'I wrapped myself in a damp towel': Sydneysiders risk health inside hot homes
Some Sydney residents are living in homes with room temperatures nudging 40 degrees, as climate change raises temperatures and fear of big energy bills stops people from cooling down.
A study of indoor air temperatures in Sydney homes found 51 per cent of residents surveyed in the summer of 2018-19 felt “uncomfortably hot”.
Older residents were more likely to feel dissatisfied with the air temperatures inside their homes.
“Summertime indoor environmental conditions in low-income households lead to thermal discomfort and heat stress, especially during heat waves,” the study said.
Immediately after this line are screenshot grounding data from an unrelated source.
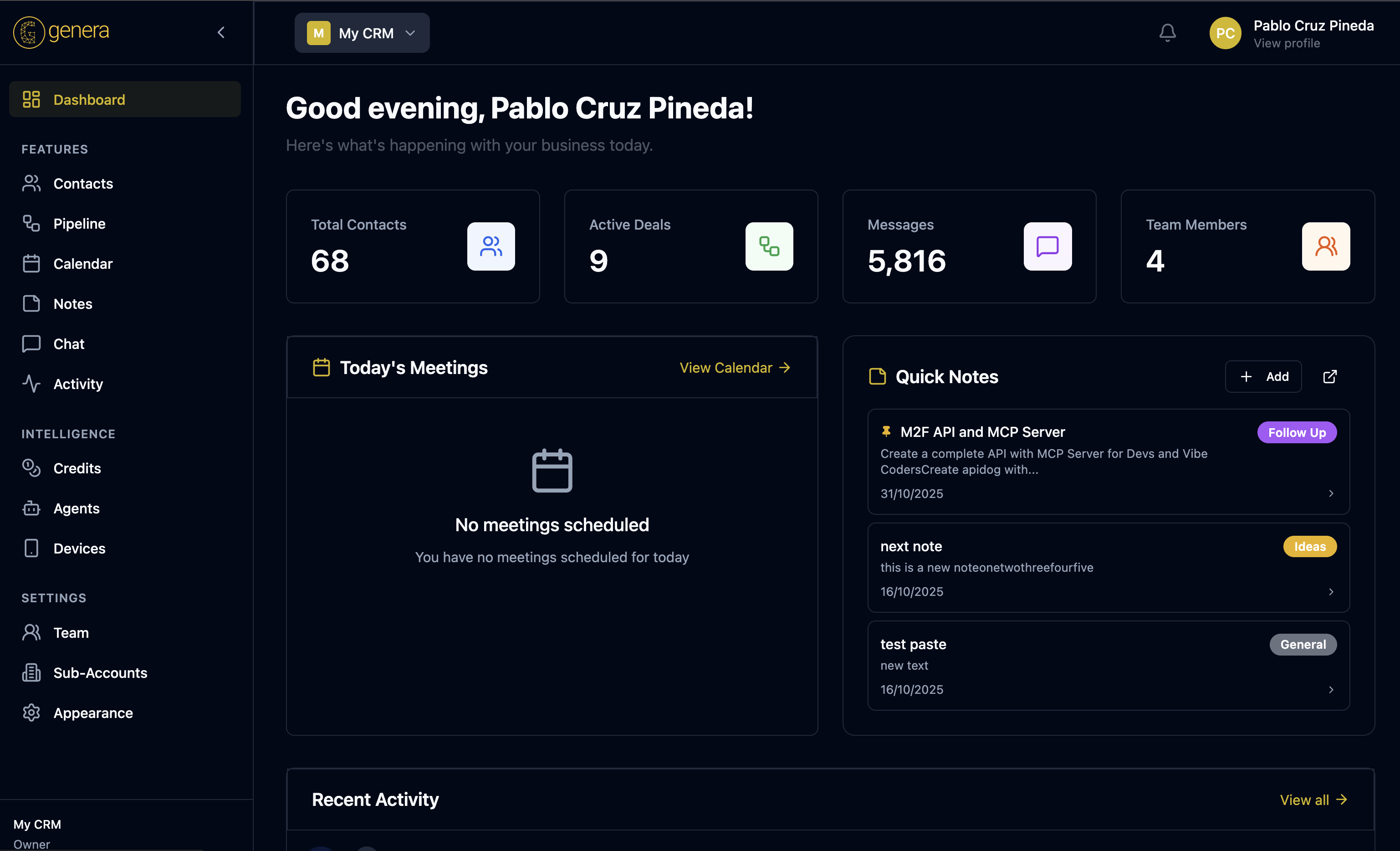Screen dimensions: 1400x851
Task: Click the View Calendar link
Action: click(735, 368)
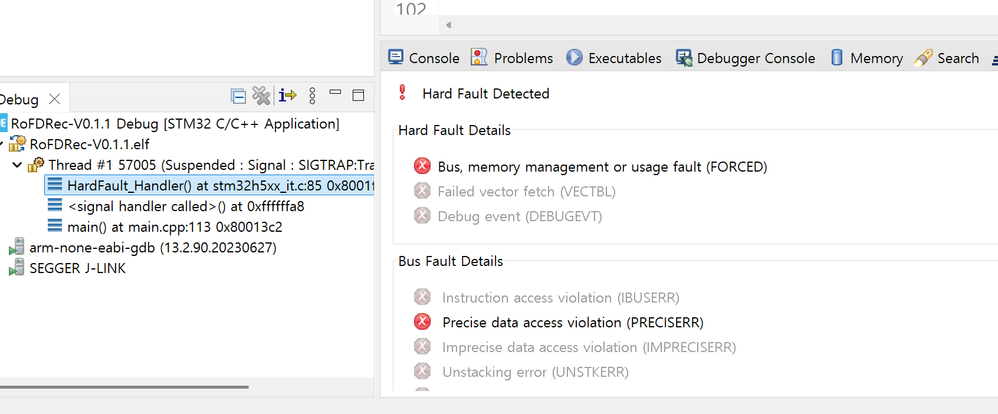Viewport: 998px width, 414px height.
Task: Open the Debugger Console tab
Action: pyautogui.click(x=745, y=58)

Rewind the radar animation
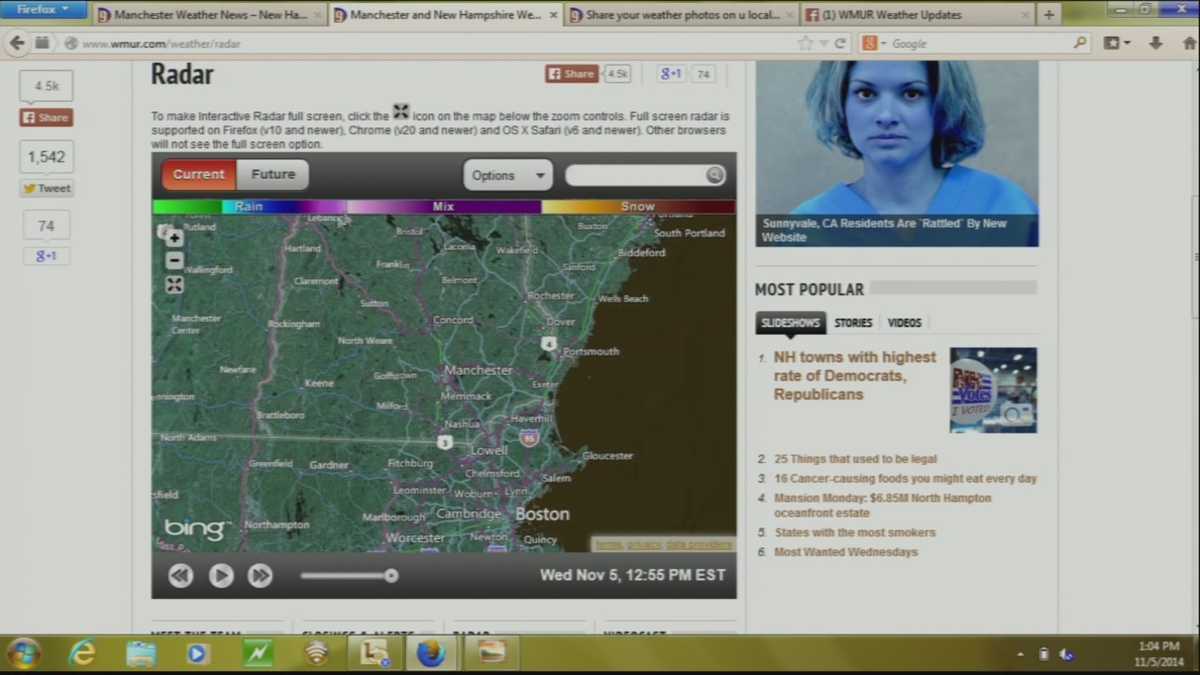pyautogui.click(x=181, y=575)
Lead author Shamila Haddad, associate lecturer at the University of NSW’s School of Built Environment, said climate change would exacerbate problems with indoor heat and comfort unless adaptation and heat mitigation measures were considered for buildings.
The maximum indoor air temperature recorded was 39.8°C, while the average indoor maximum temperature was about 32°C, according to An extensive study on the relationship between energy use, indoor thermal comfort, and health in social housing, co-authored by Dr Haddad. “Only for a short period, during mid-season, the indoor temperature in these houses fell within the comfort range.”
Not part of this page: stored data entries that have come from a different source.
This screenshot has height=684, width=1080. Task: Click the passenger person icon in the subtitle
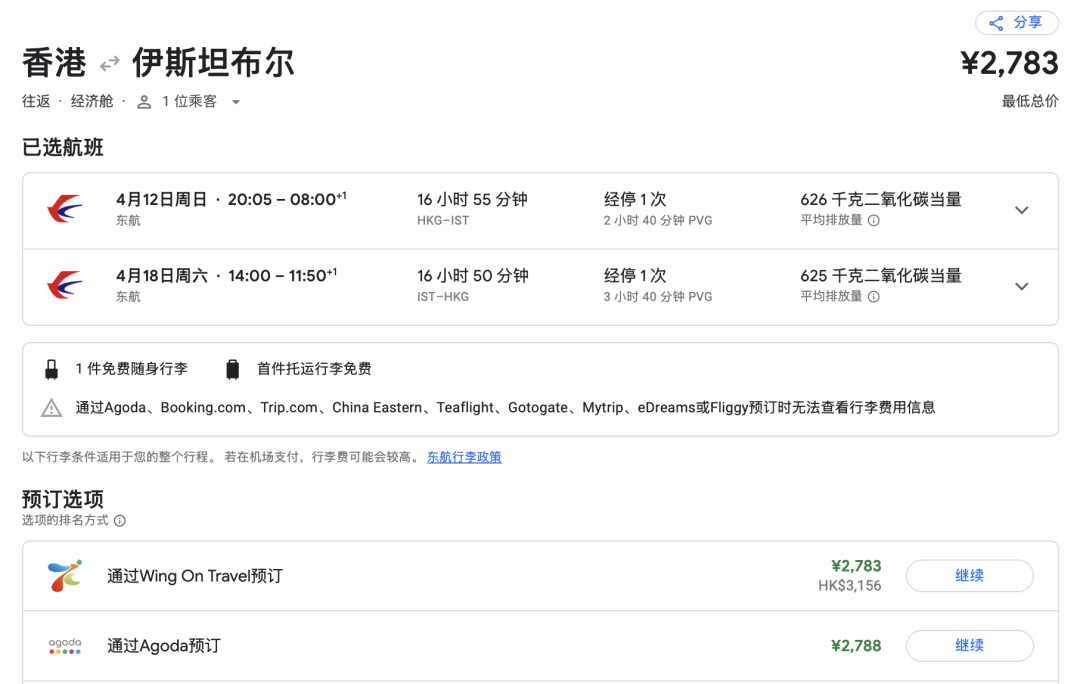point(146,101)
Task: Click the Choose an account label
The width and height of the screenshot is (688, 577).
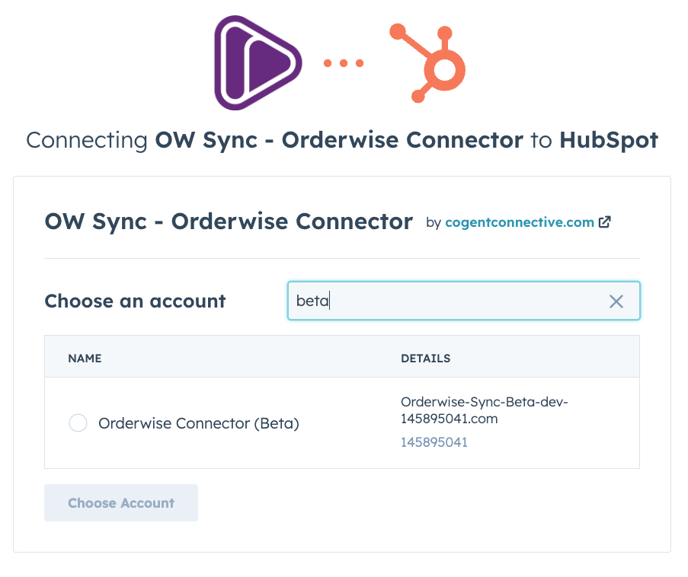Action: pyautogui.click(x=135, y=301)
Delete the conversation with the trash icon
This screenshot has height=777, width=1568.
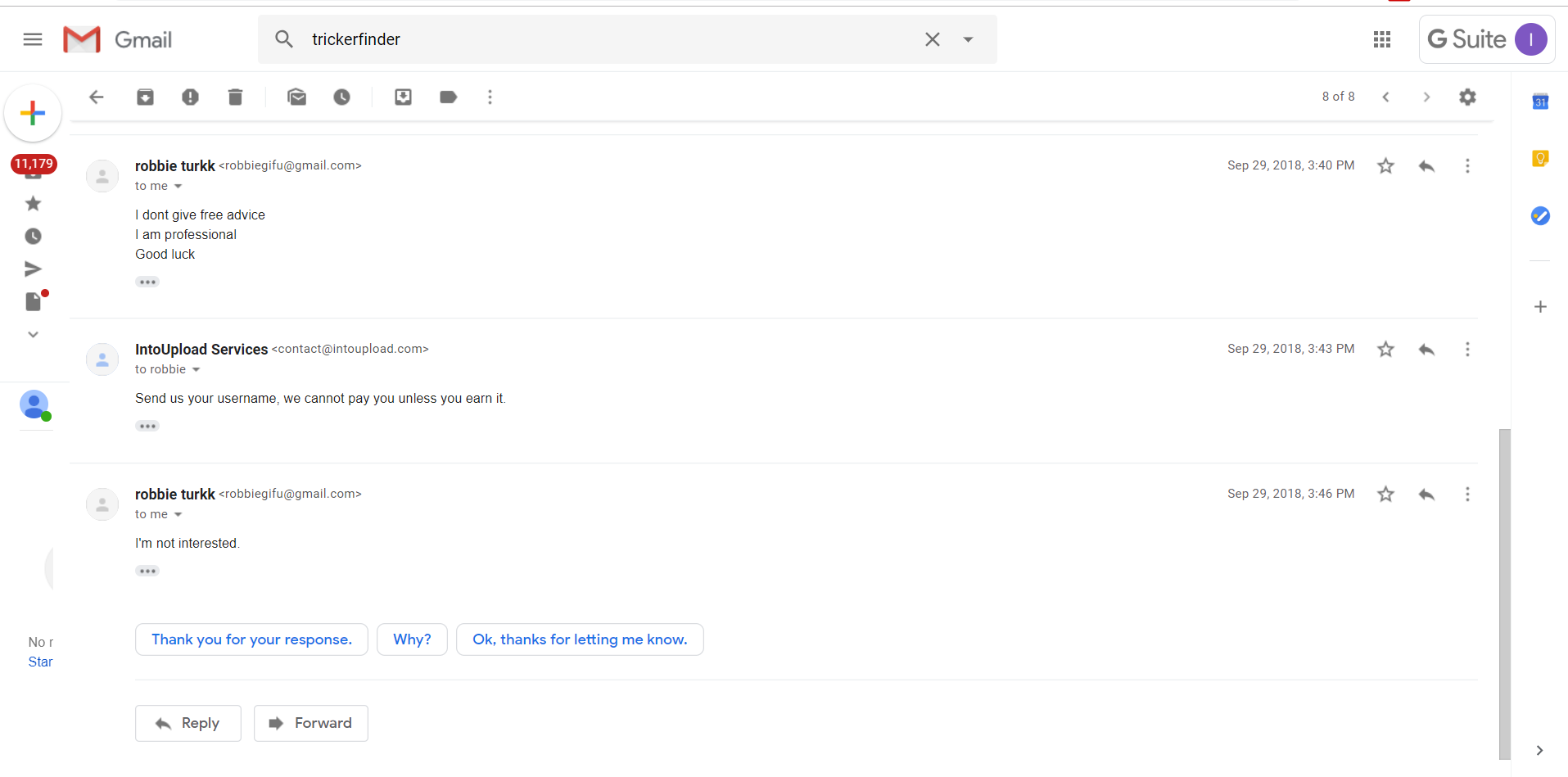[x=235, y=97]
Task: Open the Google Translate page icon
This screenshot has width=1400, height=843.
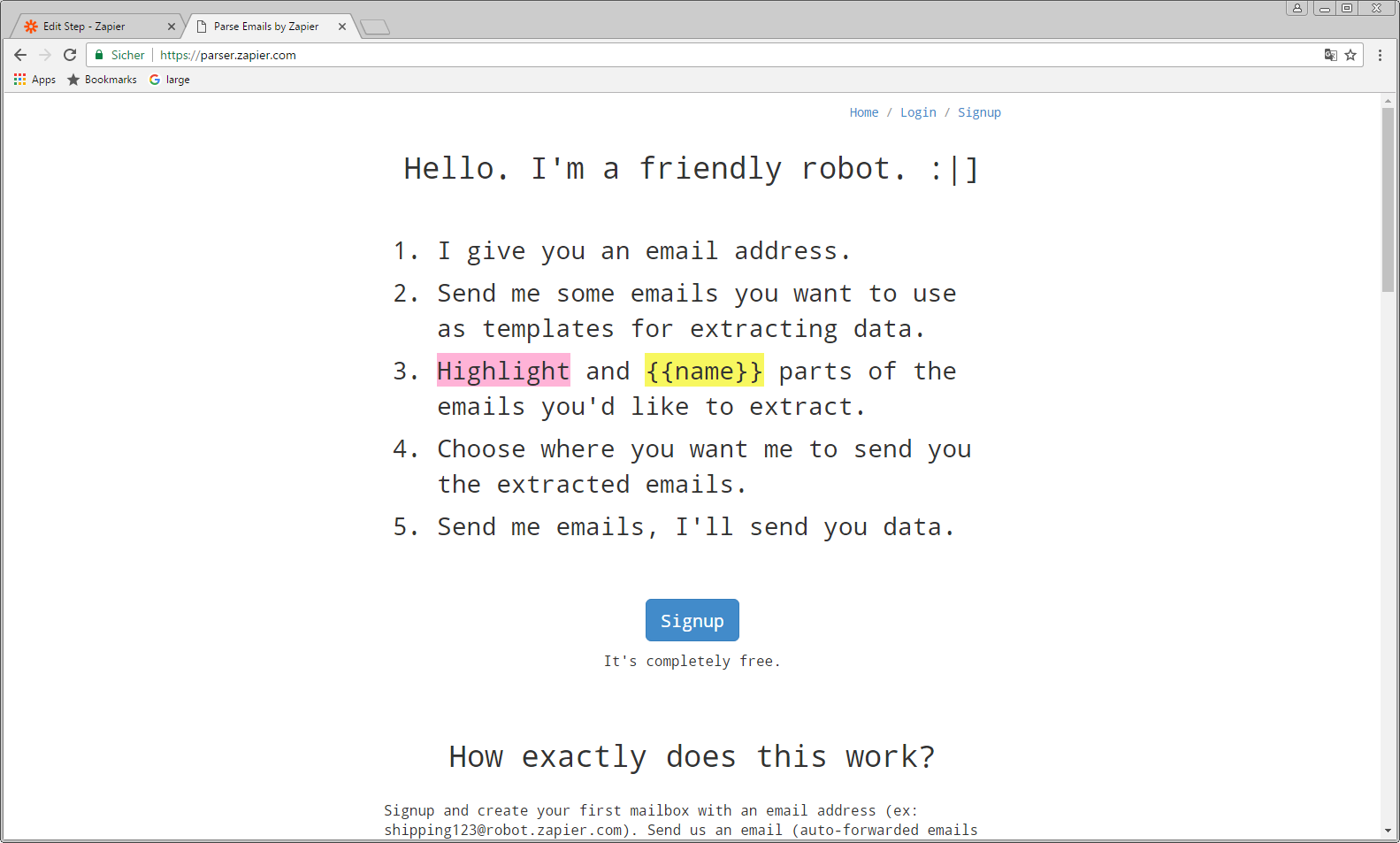Action: [x=1330, y=55]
Emma Bacon, founder of community group Sweltering Cities, said homes in Sydney had not been built to deal with the rising temperatures caused by climate change.
“Too many houses in Australia haven’t been built to keep cool without aircon in the extreme heat of our summers,” she said.
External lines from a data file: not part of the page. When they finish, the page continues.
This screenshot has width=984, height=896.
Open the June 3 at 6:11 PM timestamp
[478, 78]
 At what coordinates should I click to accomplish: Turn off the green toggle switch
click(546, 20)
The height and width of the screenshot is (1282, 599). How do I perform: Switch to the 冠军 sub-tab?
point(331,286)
“They aren’t insulated well enough, or aren’t designed to take advantage of cross breeze, have dark surfaces that attract and absorb heat, or don’t have trees to provide shade or cool the land around the house.
“You’ll see new suburbs with houses barely metres apart with almost no eaves.”
Corrie Diamond said she was “dreading” the summer after a couple of days of hot weather last month left her in discomfort and unable to sleep.
“I wrapped myself in a damp towel with ice cubes,” she said. “This helped for a little bit, but I was melting and felt really uncomfortable.”
Ms Diamond lives in a terrace in the inner-city suburb of Darlington, where downstairs remains cool, but she said: “Heat does rise, they say. So my room is constantly hot.”
“I can sit in my bra and knickers working from home, but I have to be careful with Zoom meetings and not have my camera on,” she said.
A Planning Department spokeswoman said the NSW government was working to make social housing more comfortable in summer with measures such as efficient reverse cycle air conditioning, ceiling insulation and draft proofing.
“We understand the issue of hot homes, which is why we’re investing in upgrades to social housing, greening urban environments and encouraging better housing standards,” she said.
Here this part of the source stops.